Task instructions - Please write out everything from the start of the records down to the line containing "[x=75, y=672]", including both ends. Add 131 to every number in the answer coordinates.

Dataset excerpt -
....
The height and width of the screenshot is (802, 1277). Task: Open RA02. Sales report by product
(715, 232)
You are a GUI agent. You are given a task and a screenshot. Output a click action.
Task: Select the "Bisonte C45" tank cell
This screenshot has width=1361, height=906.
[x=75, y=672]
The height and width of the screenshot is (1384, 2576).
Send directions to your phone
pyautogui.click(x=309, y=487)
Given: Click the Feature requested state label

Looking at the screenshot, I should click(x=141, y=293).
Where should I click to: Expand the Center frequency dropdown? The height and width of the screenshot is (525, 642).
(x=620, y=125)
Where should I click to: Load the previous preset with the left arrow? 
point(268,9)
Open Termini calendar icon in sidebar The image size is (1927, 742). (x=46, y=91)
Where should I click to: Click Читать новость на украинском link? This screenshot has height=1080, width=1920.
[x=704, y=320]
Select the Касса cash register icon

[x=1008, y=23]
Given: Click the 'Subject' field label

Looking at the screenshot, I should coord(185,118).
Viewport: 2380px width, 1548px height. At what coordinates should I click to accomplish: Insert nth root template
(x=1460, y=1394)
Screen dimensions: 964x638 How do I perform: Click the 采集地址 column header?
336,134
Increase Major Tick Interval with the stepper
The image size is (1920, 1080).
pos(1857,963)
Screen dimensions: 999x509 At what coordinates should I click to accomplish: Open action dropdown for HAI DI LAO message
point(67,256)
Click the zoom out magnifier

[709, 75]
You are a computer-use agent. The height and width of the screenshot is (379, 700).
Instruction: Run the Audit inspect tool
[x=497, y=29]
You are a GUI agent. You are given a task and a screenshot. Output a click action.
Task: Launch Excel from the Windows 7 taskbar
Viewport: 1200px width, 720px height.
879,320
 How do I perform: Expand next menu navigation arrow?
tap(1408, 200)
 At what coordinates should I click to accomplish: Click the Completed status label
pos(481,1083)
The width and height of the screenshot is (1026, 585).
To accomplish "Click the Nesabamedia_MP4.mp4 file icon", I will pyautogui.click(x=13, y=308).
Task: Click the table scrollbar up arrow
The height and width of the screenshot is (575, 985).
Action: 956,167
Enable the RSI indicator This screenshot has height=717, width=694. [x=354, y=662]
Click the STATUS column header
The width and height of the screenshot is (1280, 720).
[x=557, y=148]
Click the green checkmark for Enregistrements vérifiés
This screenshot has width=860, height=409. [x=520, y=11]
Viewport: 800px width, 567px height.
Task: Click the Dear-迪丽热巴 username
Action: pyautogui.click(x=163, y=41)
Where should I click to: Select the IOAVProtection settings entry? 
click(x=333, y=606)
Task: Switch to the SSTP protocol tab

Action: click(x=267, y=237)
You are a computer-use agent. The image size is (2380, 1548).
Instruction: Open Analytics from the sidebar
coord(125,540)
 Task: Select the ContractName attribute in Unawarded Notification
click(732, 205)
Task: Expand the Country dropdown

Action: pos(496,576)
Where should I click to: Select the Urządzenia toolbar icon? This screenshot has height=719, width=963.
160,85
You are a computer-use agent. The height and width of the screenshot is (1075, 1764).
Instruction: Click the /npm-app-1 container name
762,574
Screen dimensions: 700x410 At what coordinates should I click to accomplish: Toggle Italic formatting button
....
Final result -
The height and width of the screenshot is (802, 1277). Task: Open RA02. Sales report by product
(846, 363)
You are a GUI agent. You are given a task and a screenshot. Output a click action.
Task: Select the "Bisonte C45" tank cell
This screenshot has width=1361, height=906.
[x=206, y=803]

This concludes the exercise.